Exchanges globally have been in a rush to merge to gain scale and competitive advantage, though many of those mergers – such as the Nasdaq’s bid for NYSE – have been blocked by regulators and antitrust authorities.

The CBSX, which is co-owned by the Chicago Board Options Exchange and a group of nine-market making firms, including Cowen and Interactive Brokers, was founded five years ago to cater to floor options traders who wanted to also trade stocks. But the exchange has since moved from Chicago to the Equinix servers in New Jersey.

It now caters to brokers and trading firms that take advantage of high rebate fees or use its relatively shallow order book to quickly rise to the top of the trading queue, said David Harris, chief executive. CBSX earlier this week announced a new pricing scheme, raising the rebate it paid to traders who executed against orders.

The NSX was formerly the regional Cincinnati Stock Exchange, which was founded in 1885. It became an all-electronic exchange in 1980 and moved to Chicago and changed its name in 2003.

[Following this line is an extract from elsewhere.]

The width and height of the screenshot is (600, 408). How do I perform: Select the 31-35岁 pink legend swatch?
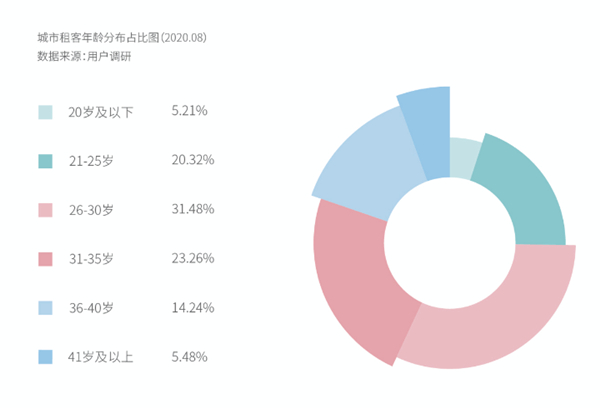45,259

Its primary business is printing and displaying trades executed by broker-owned platforms, such as Citigroup’s Lavaflow and Credit Suisse’s Light Pool, that are not regulated exchanges, so that they can meet requirements to trade at the national best bid and offer.

Mr Harris said the merger gives the CBSX its own exchange license – previously it traded under the CBOE’s license – and two markets that use different pricing, a strategy that has aided the development of new independent exchanges, such as Direct Edge and BATS Global Markets. Nasdaq also cited a similar strategy when it presented its proposed merger with NYSE.

The move allows CBSX to operate independently of CBOE, adding to its value, Mr Harris said. It also gives the CBSX access to NSX’s broker-dealer, which will allow it to route trades to any market.

“We are in a real transition. It’s like we’re starting over,” he said. “We want to be focused on serving customers rather than generating volume. We would be responsive to anybody who has a market structure problem to solve.”

Together, the two markets will execute less than 1 per cent of total US market volume, though Mr Harris said the CBSX was profitable last year and can continue to do so with little volume.

The terms of the transaction between the two private companies were not disclosed.

Though the CBSX operates in the same data centre as CBOE’s electronic options exchange, C2, the two exchanges do not operate together. A spokesperson for CBOE said the merger would not affect its own business.

The only remaining independent regional exchange is now the Chicago Stock Exchange. Over the past two years Nasdaq OMX acquired the other remaining regionals, the Philadelphia Stock Exchange and the Boston Stock Exchange.

Other regional exchanges have long since become part of global groups, such as the Pacific Exchange, a roll-up of the San Francisco and Los Angeles exchanges. It merged with electronic platform Archipelago in 2005, then with the New York Stock Exchange.